- St Bartholomew's Church
- 52°24′42.4″N 1°59′4.6″W﻿ / ﻿52.411778°N 1.984611°W
- OS grid reference: SP 01046 79350
- Location: Allen's Cross, Northfield, Birmingham
- Country: England
- Denomination: Church of England
- Churchmanship: Modern Catholic
- Website: A Church Near You page

History
- Dedication: St Bartholomew
- Consecrated: 7 May 1938

Architecture
- Architect: S. N. Cooke
- Style: Romanesque
- Completed: 1938
- Closed: 1998
- Demolished: 2006

Specifications
- Length: 124 feet (38 m)
- Width: 47.5 feet (14.5 m)

Administration
- Diocese: Diocese of Birmingham
- Archdeaconry: Archdeaconry of Birmingham
- Deanery: King's Norton
- Parish: Allen's Cross

= St Bartholomew's Church, Allen's Cross =

St Bartholomew's Church, Allen's Cross is a parish church in the Church of England in Birmingham.

==History==

The foundation stone for the new church was laid on 21 April 1937 by Councillor R. Canning J.P. It took its dedication from St Bartholomew’s Church, Birmingham which was closed in 1937 because of its failing structure.

It was designed in a Romanesque style to designs by the architect Samuel Nathaniel Cooke and consecrated by the Bishop of Birmingham Ernest Barnes on 7 May 1938.

In 1998 the church suffered an arson, and in 2006 the building was demolished.
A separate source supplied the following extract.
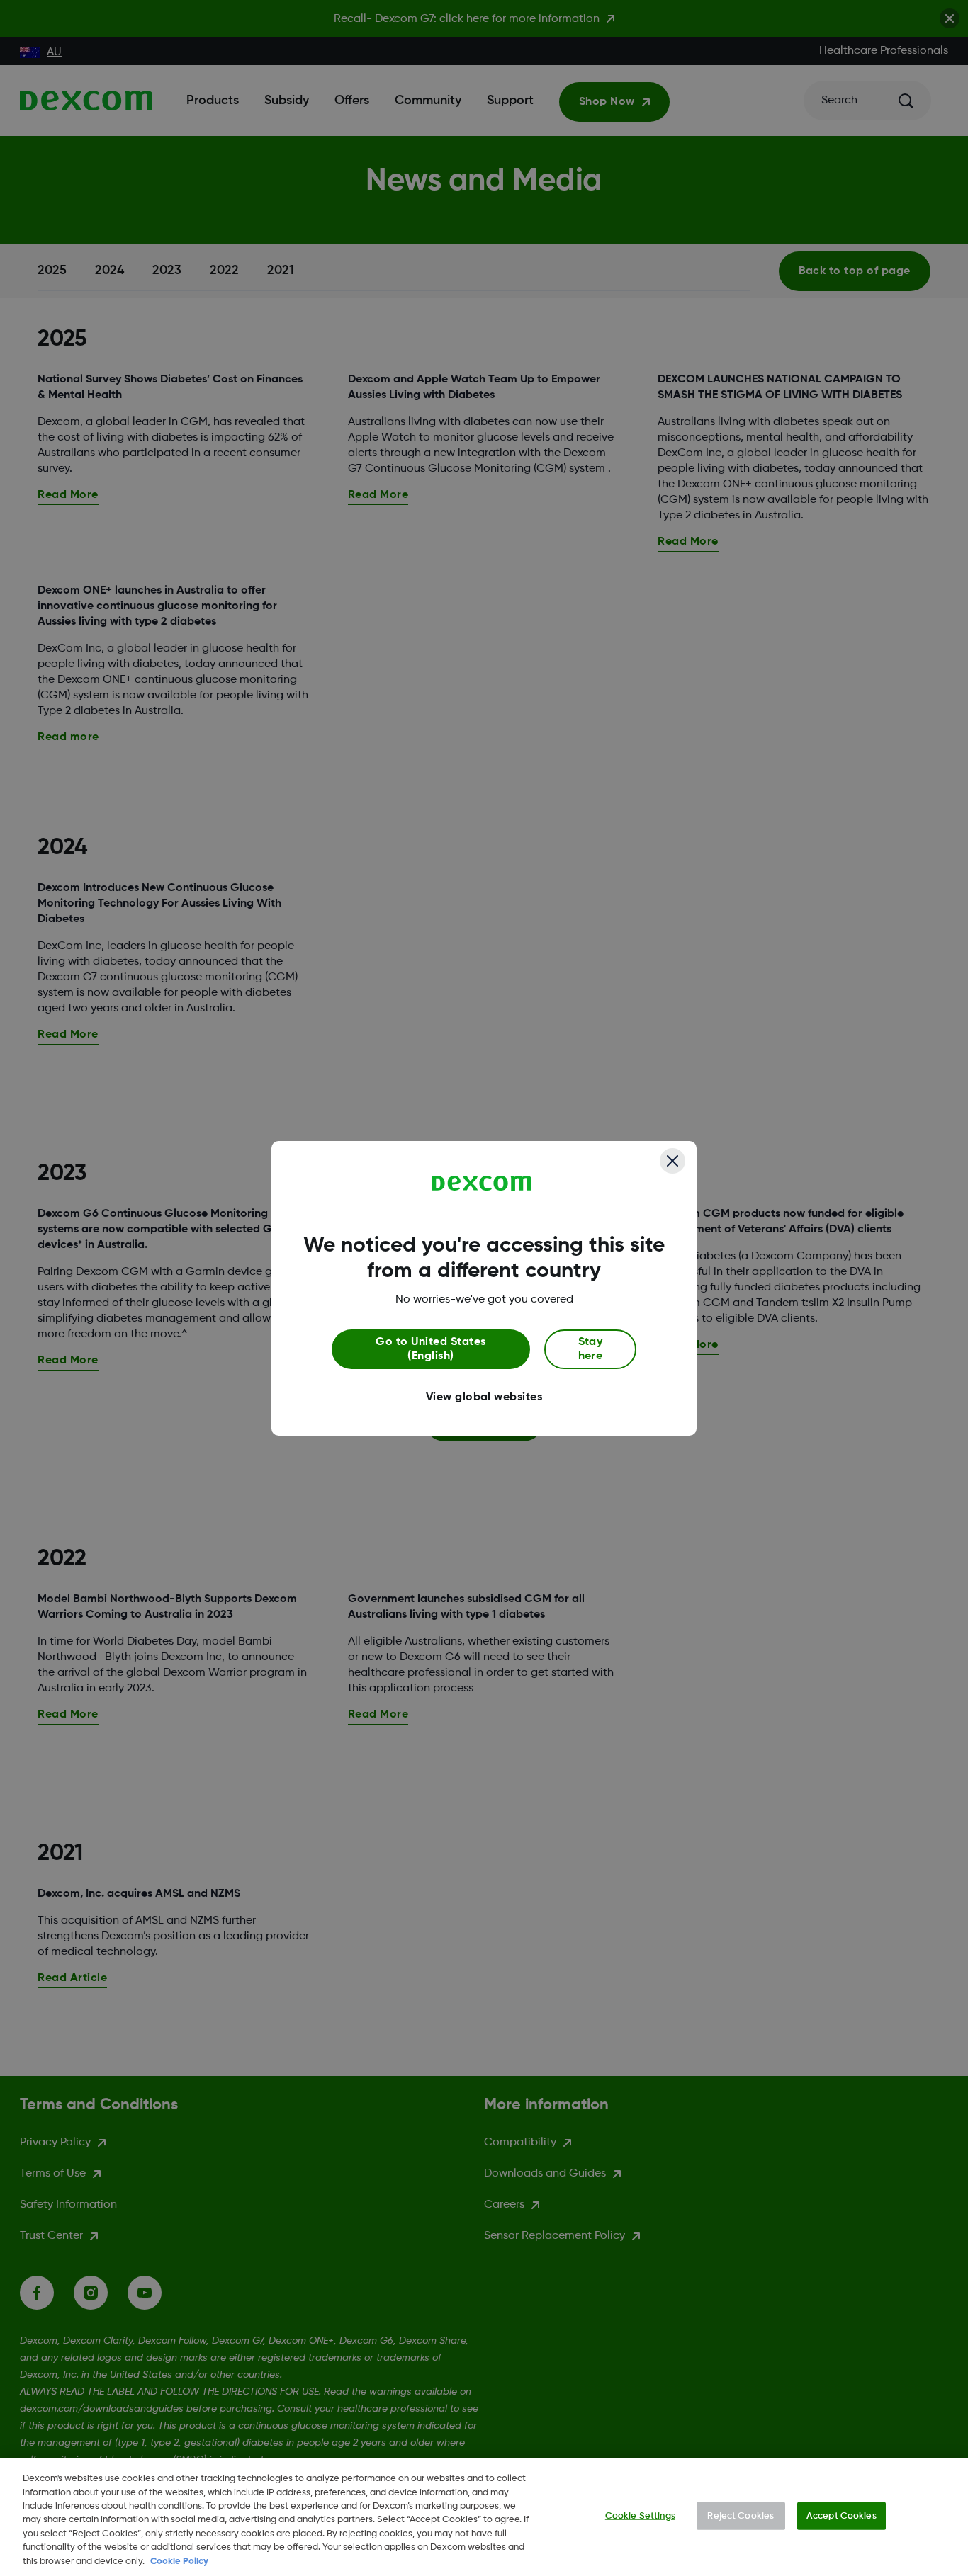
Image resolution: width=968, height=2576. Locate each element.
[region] (484, 2517)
The parish is worshipping in temporary premises until a replacement church can be constructed.

==Organ==

The church contained an organ dating from 1888 by Walter James Bird which had originally been installed in St Bartholomew’s Church, Birmingham. It was adapted for installation in this church in 1938. A specification of the organ can be found on the National Pipe Organ Register. The organ was lost in the arson attack of 1998.